→ **TASK INSTRUCTIONS**
Copy each line below as it stands, but skip any picture it contains.

→ **RECORDS SUPPLIED**
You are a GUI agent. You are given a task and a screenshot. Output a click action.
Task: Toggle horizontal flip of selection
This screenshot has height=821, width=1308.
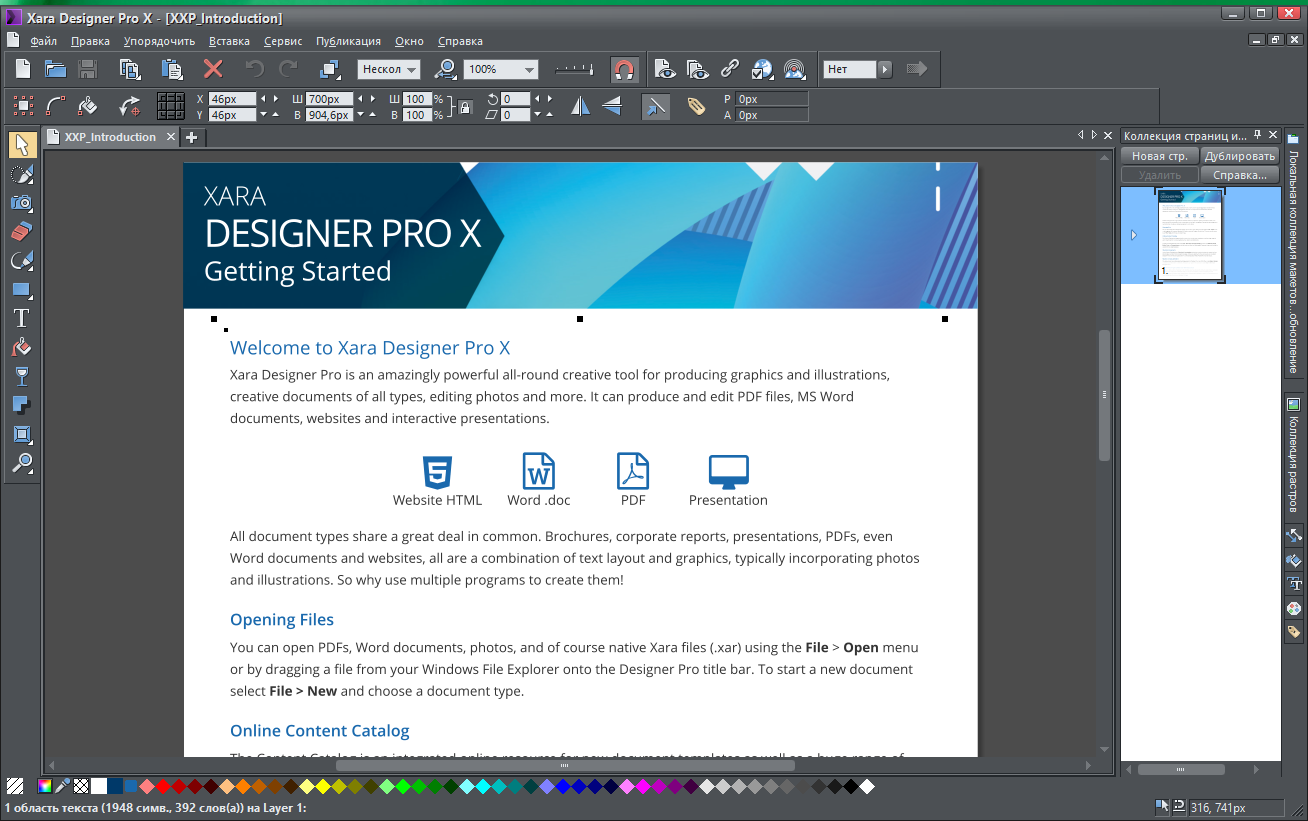pos(580,105)
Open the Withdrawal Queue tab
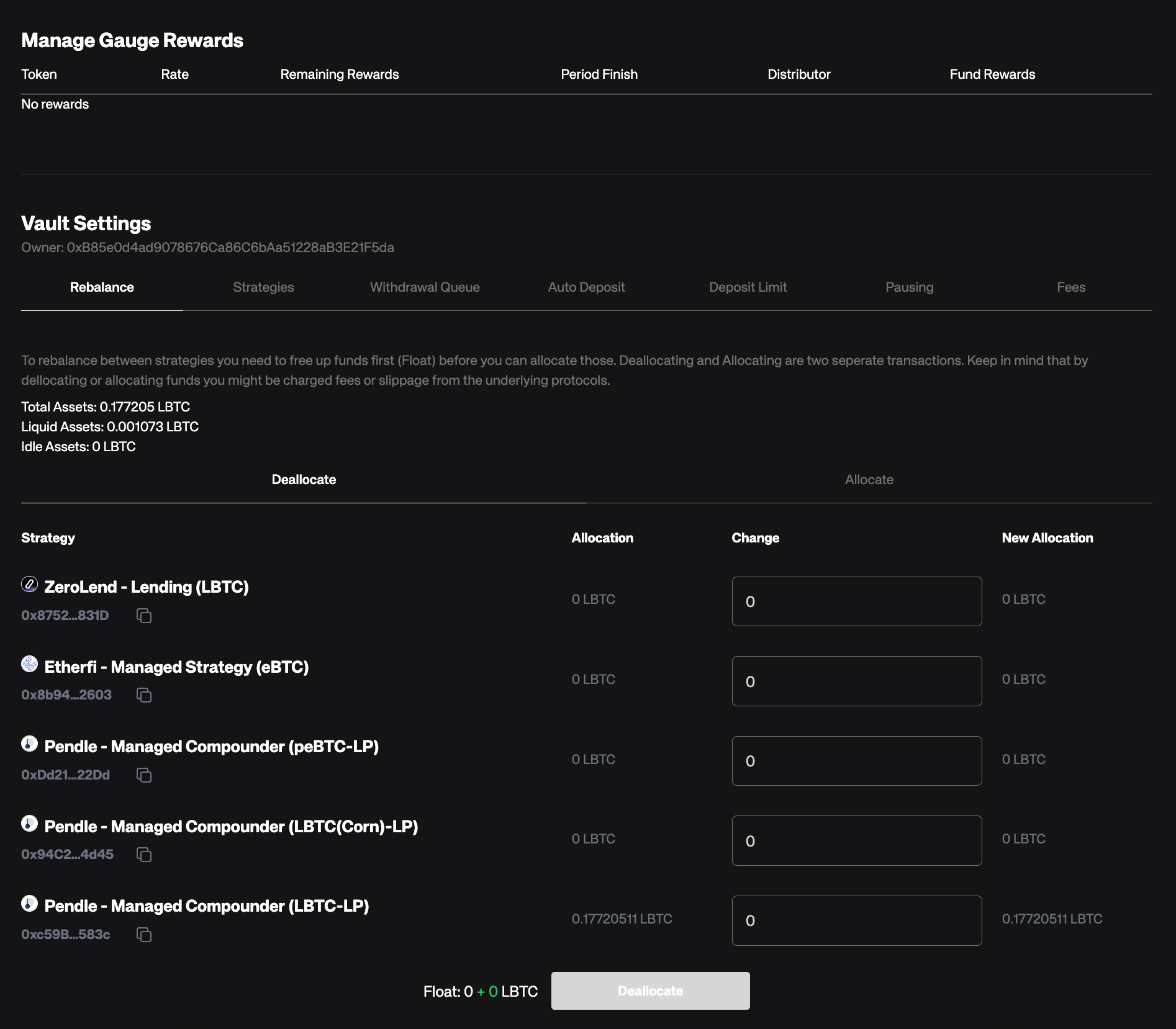Viewport: 1176px width, 1029px height. click(x=425, y=287)
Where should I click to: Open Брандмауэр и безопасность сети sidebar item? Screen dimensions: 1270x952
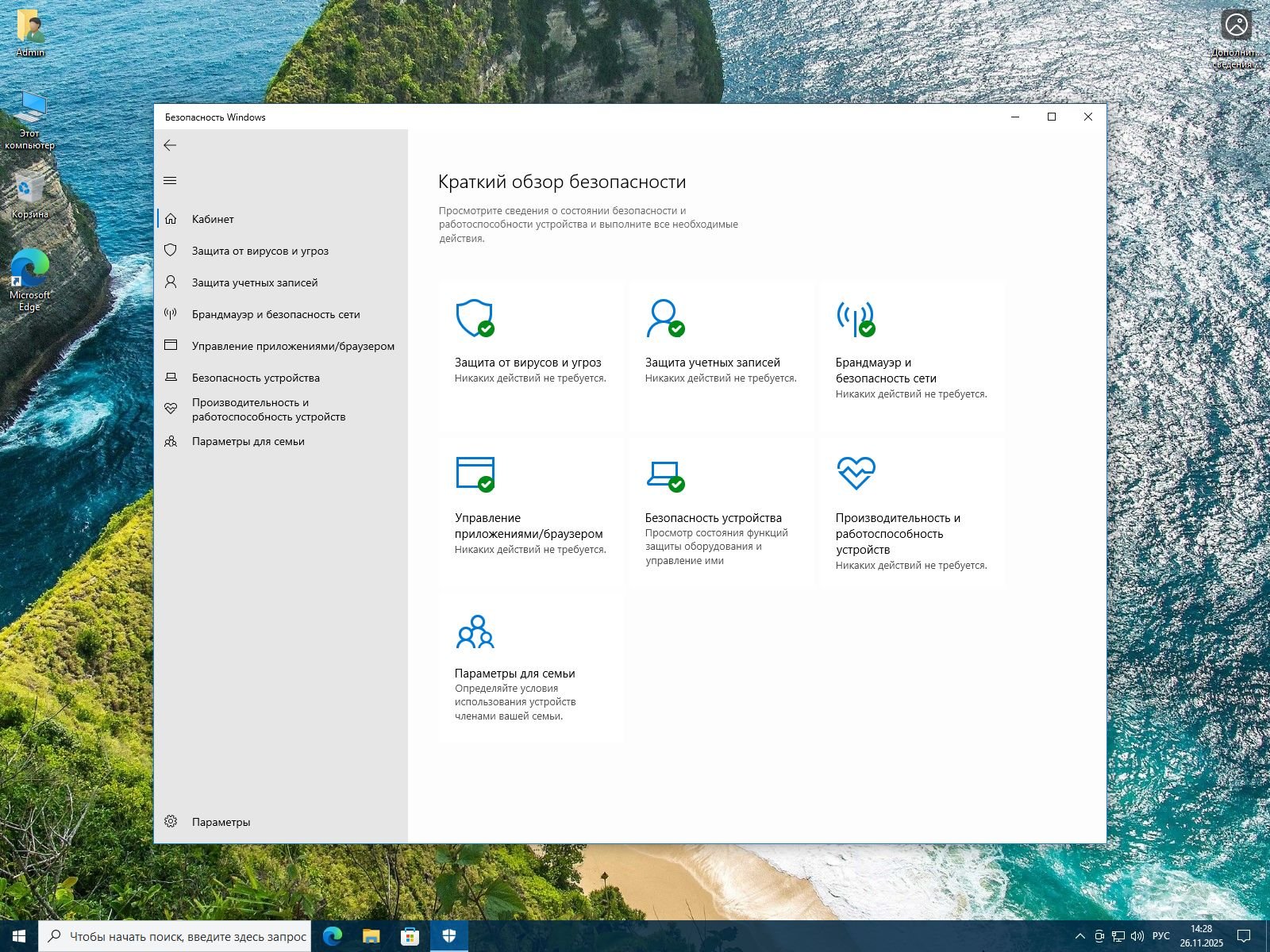click(275, 314)
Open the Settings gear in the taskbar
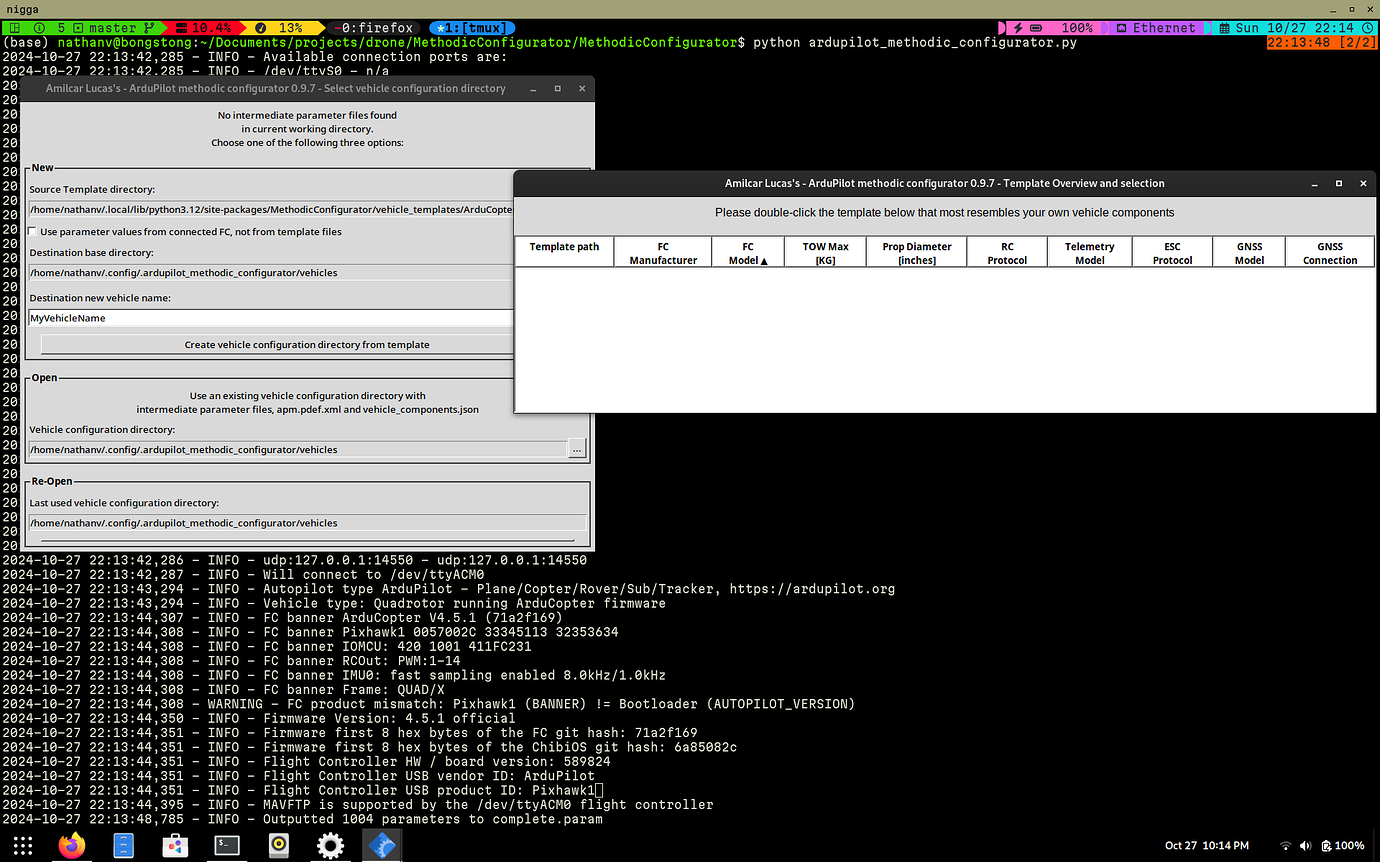This screenshot has width=1380, height=862. tap(330, 845)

→ **RESPONSE AREA**
You are a GUI agent. You are given a task and a screenshot. Output a click action.
Task: Toggle horizontal flip of selection
This screenshot has height=821, width=1308.
pos(580,105)
Open the Withdrawal Queue tab
Viewport: 1176px width, 1029px height. click(x=425, y=287)
Where should I click to: Open Брандмауэр и безопасность сети sidebar item? Screen dimensions: 1270x952
click(275, 314)
Open the Settings gear in the taskbar
This screenshot has width=1380, height=862. tap(330, 845)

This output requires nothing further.